For example, in the NOx purification control, the CPU
The so-called rich spike control is executed to reduce the oxygen concentration in the exhaust gas flowing into the filter 20 in a spike-like (short time) manner in a relatively short cycle.

In the rich spike control, the CPU determines whether or not the rich spike control execution condition is satisfied every predetermined period. Examples of the rich spike control execution condition include conditions in which the filter 20 is in the active state, the output signal value of the exhaust temperature sensor 24 (exhaust temperature) is equal to or less than a predetermined upper limit value, and the like.

When it is determined that the rich spike control execution condition as described above is satisfied, the CPU causes the reducing agent injection valve 28 to inject spiked reducing agent fuel. By controlling
The air-fuel ratio of the exhaust gas flowing into the filter 20 is temporarily set to a predetermined target rich air-fuel ratio.

Specifically, the CPU has the engine speed stored in the RAM, the output signal of the accelerator opening sensor 36 (accelerator opening), the output signal value of the air flow meter 11 (intake air amount), the air-fuel ratio.

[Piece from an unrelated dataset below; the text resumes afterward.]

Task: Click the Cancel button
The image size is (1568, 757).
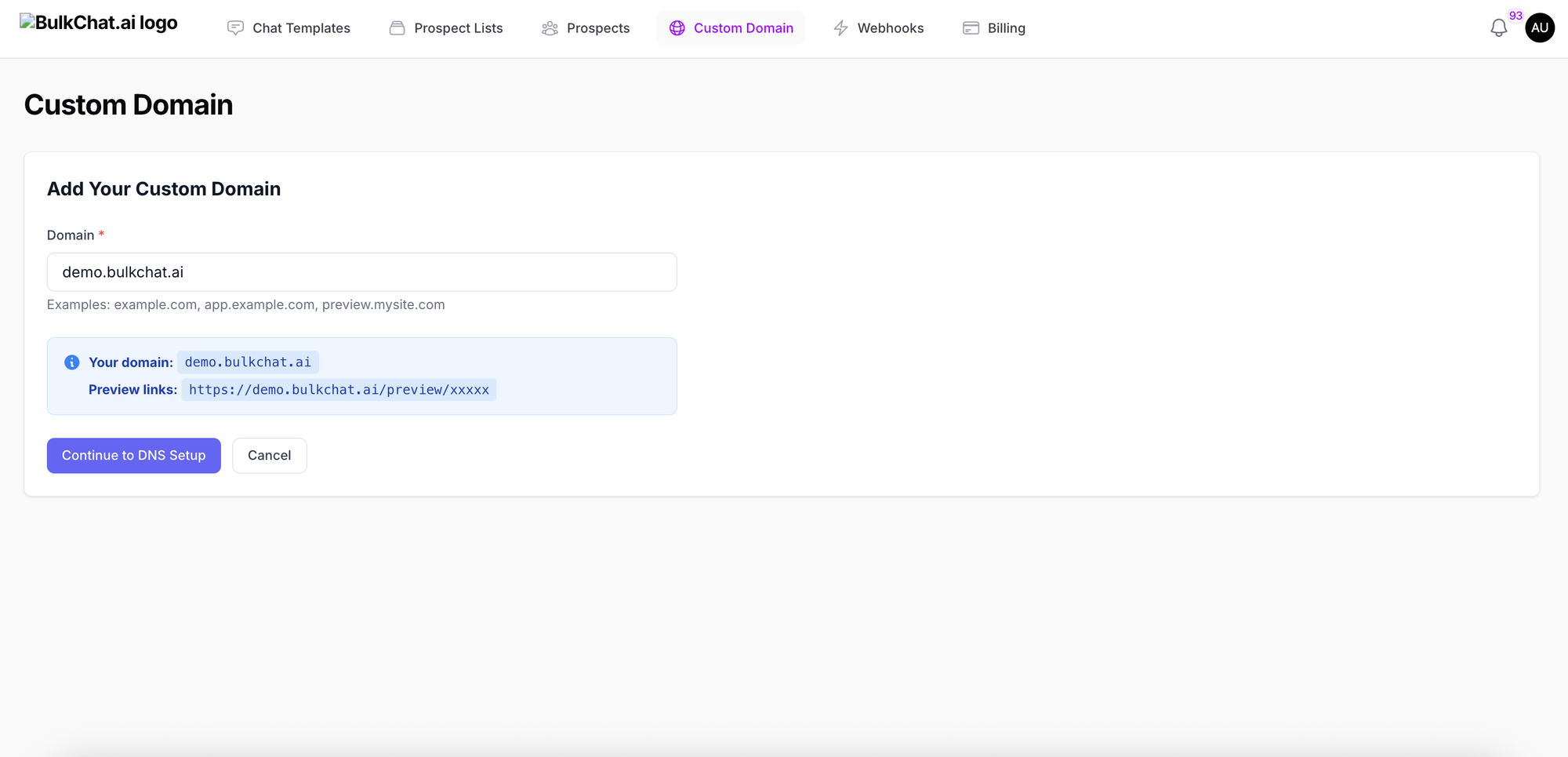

The output signal of the sensor 37, the fuel injection amount, etc. are read.

The CPU uses the engine speed, the accelerator opening, the intake air amount, and the fuel injection amount as parameters for the R
The reducing agent addition amount control map of the OM is accessed, and the reducing agent addition amount (target addition amount) necessary for setting the air-fuel ratio of the exhaust gas to the preset target air-fuel ratio is calculated.

Subsequently, the CPU accesses the reducing agent injection valve control map of the ROM using the target addition amount as a parameter, and the reducing agent necessary for injecting the target addition amount of the reducing agent from the reducing agent injection valve 28. The valve opening time (target valve opening time) of the injection valve 28 is calculated.

When the target opening time of the reducing agent injection valve 28 is calculated, the CPU opens the reducing agent injection valve 28.

The CPU closes the reducing agent injection valve 28 when the target valve opening time elapses from the time when the reducing agent injection valve 28 is opened.

As described above, when the reducing agent injection valve 28 is opened for the target valve opening time, the target addition amount of fuel is injected from the reducing agent injection valve 28 into the exhaust branch pipe 18. Then, the reducing agent injected from the reducing agent injection valve 28 mixes with the exhaust gas that has flowed from the upstream side of the exhaust branch pipe 18 to form an air-fuel mixture having a target air-fuel ratio, and then flows into the filter 20.

As a result, the air-fuel ratio of the exhaust gas flowing into the filter 20 is such that the oxygen concentration changes in a relatively short cycle, so that the filter 20 absorbs and releases / reduces nitrogen oxides (NOx). And will be repeated alternately in a short cycle.

Next, in the poisoning elimination control, the CPU carries out the poisoning elimination processing in order to eliminate the poisoning caused by the oxide of the filter 20.

Here, sulfur (S) is used as the fuel for the engine 1.
When such a fuel is burned in the engine 1, sulfur oxides (SOx) such as sulfur dioxide (SO ₂ ) and sulfur trioxide (SO ₃ ) are generated.

Sulfur oxide (SOx) flows into the filter 20 together with the exhaust gas, and is absorbed by the filter 20 by the same mechanism as nitrogen oxide (NOx).

Specifically, when the oxygen concentration of the exhaust gas flowing into the filter 20 is high, the sulfur oxides (SO ₂ ) and SO ₃ such as sulfur dioxide (SO ₂ ) and sulfur trioxide (SO ₃ ) in the inflowing exhaust gas.
x) is oxidized on the surface of platinum (Pt) and absorbed by the filter 20 in the form of sulfate ions (SO ₄ ²⁻ ). Furthermore,
The sulfate ions (SO ₄ ^2- ) absorbed by the filter 20 are
Sulfate (BaS) combined with barium oxide (BaO)
O ₄ ) is formed.

By the way, the sulfate (BaSO ₄ ) is more stable than barium nitrate (Ba (NO ₃ ) ₂ ) and hard to decompose, and is decomposed even when the oxygen concentration of the exhaust gas flowing into the filter 20 becomes low. Instead, they remain in the filter 20.

Sulfate (BaS) in the filter 20
As the amount of O ₄ ) increases, the nitrogen oxides (N
Barium oxide (B) which can participate in the absorption of Ox)
Since the amount of aO) decreases, so-called SOx poisoning occurs in which the NOx absorption capacity of the filter 20 decreases.

As a method of eliminating SOx poisoning of the filter 20, the ambient temperature of the filter 20 is raised to a high temperature range of about 600 to 650 ° C. and the oxygen concentration of the exhaust gas flowing into the filter 20 is lowered. ,
Barium sulfate (BaSO) absorbed by the filter 20
₄₎ the SO ₃ ^- and SO ₄ ^- and pyrolyzed, followed by SO ₃ ^- and SO ₄
^- it can be exemplified a method of reducing the ^- is reacted with a hydrocarbon in the exhaust gas (HC) and carbon monoxide (CO) gaseous SO ₂ and.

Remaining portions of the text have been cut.